I've put a bunch of stars(*) on the lines 53 and 60

I'm not sure if I'm passing some parameters wrong. Any help would be greatly appreciated!

#include <stdio.h>
#include <stdlib.h>
#include <string.h>

unsigned int MurmurHash2 ( const void * key, int len, unsigned int seed );

int main(void)
{
   const char* s= "aa";
   unsigned int number= MurmurHash2 (s, (int)strlen(s), 1) % 10000;
   printf("%u\n", number);
}

unsigned int MurmurHash2 ( const void * key, int len, unsigned int seed )
{
// 'm' and 'r' are mixing constants generated offline.
// They're not really 'magic', they just happen to work well.

const unsigned int m = 0x5bd1e995;
const int r = 24;

// Initialize the hash to a 'random' value

unsigned int h = seed ^ len;

// Mix 4 bytes at a time into the hash

const unsigned char * data = (const unsigned char *)key;

while(len >= 4)
{
    unsigned int k = *(unsigned int *)data;

    k *= m;
    k ^= k >> r;
    k *= m;

    h *= m;
    h ^= k;

    data += 4;
    len -= 4;
}

// Handle the last few bytes of the input array

switch(len)
{
case 3: h ^= data[2] << 16;
case 2: h ^= data[1] << 8;
case 1: h ^= data[0];
        h *= m; ************************************************
};

// Do a few final mixes of the hash to ensure the last few
// bytes are well-incorporated.

h ^= h >> 13;
h *= m;   **************************************
h ^= h >> 15;

return h;
}

Answer 1

It seems that you're building with the UBSan option -fsanitize=unsigned-integer-overflow or some other option like -fsanitize=integer that enables this check. The documentation says:

Note that unlike signed integer overflow, unsigned integer is not undefined behavior. However, while it has well-defined semantics, it is often unintentional, so UBSan offers to catch it.

In the case of MurmurHash, unsigned integer overflow in multiplications is fully intentional, so you should disable the option.

• If you use -fsanitize=unsigned-integer-overflow explicitly, remove it.
• If it is enabled by another option, pass -fno-sanitize=unsigned-integer-overflow.
• Alternatively, annotate the function MurmurHash2 with __attribute__((no_sanitize("unsigned-integer-overflow"))).

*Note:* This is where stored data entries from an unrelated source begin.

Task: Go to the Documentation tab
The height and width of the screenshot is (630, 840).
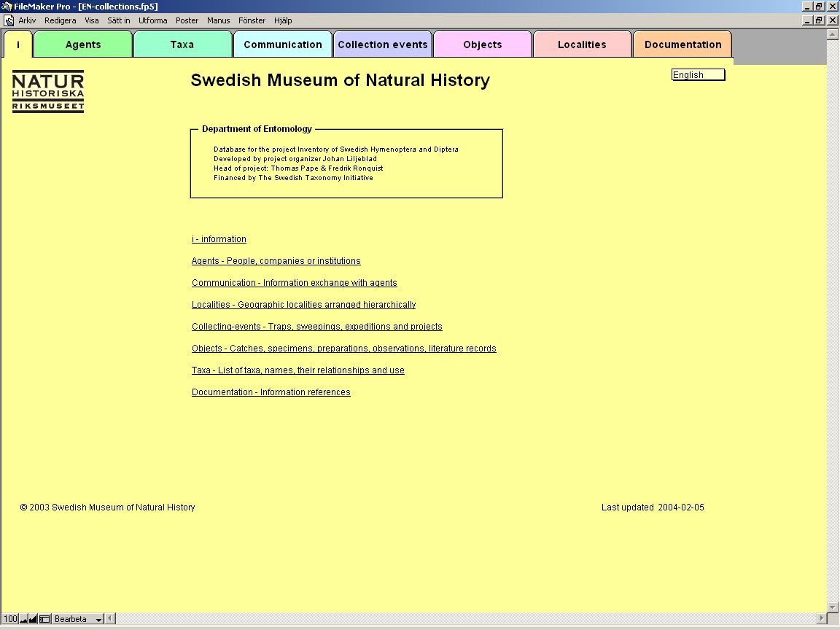Action: (683, 44)
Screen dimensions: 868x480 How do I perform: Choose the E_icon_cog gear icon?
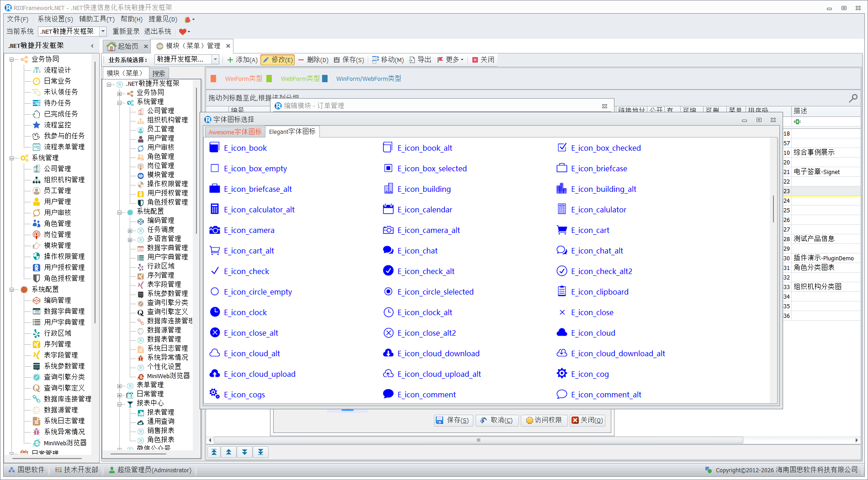589,374
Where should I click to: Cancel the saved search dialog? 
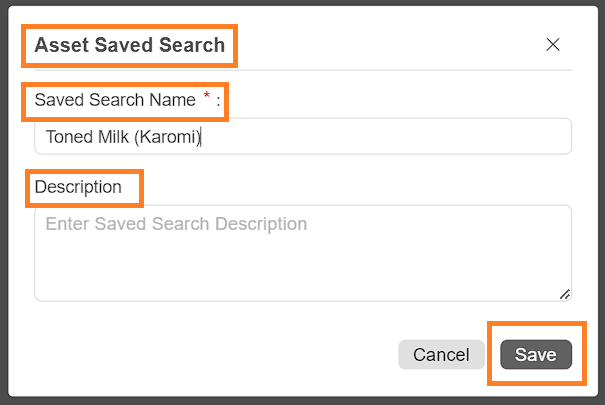click(x=441, y=355)
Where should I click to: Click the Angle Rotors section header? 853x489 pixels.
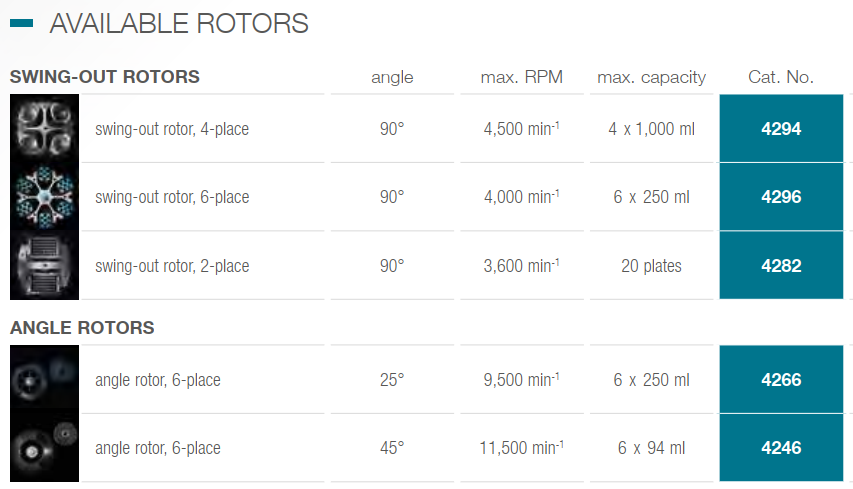tap(82, 328)
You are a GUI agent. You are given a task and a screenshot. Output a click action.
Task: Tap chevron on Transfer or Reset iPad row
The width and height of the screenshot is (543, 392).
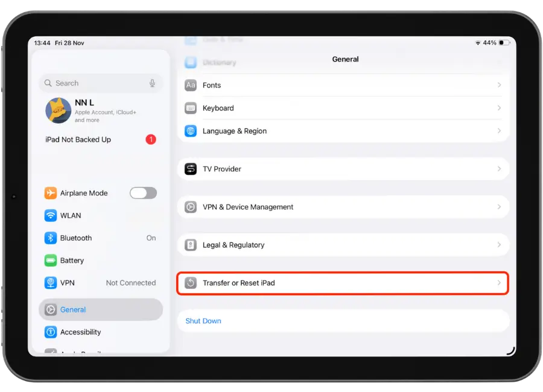(x=499, y=283)
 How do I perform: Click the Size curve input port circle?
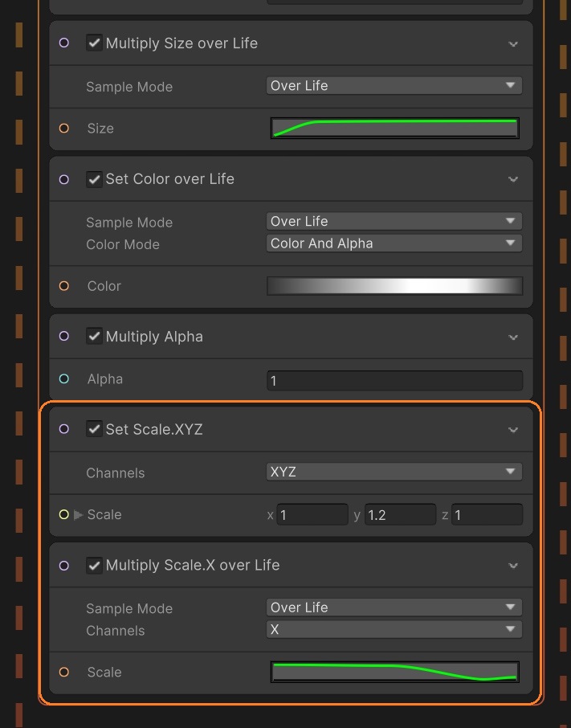64,129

Another note: Your code seems to be copied from the 32-bit reference implementation of MurmurHash2 which assumes 32-bit ints. You should consider using uint32_t instead.

Answer 2

unsigned int has a system dependent number of bits.

On most systems, this number is 32 bits (4 bytes) but some systems might use different sizes (i.e. 64bits (8 bytes) on some machines).

However, murmur hash "words" are a specific size. The 64 bit variant requires a 64bit unsigned type and the 32 bit variant requires a 32bit unsigned type.

This inconsistency can be resolved by using the uint64_t or uint32_t types defined in <stdint.h>.

I would add that the suffix UL (unsigned long) should probably be added to any numerical constants you use. i.e. 2950274797UL * 1540483477UL.

As indicated by @nwellnhof, your code seems to use the 32 bit variant of the algorithm.

The overflow in the multiply instruction is normal in these cases (where the result larger than the number of available bits and is truncated). This loss of data is acceptable as part of the hashing process.

Consider informing the compiler about the expected result using:

 h = (uint32_t)(((uint64_t)h * m) & 0xFFFFFFFF)

Good Luck!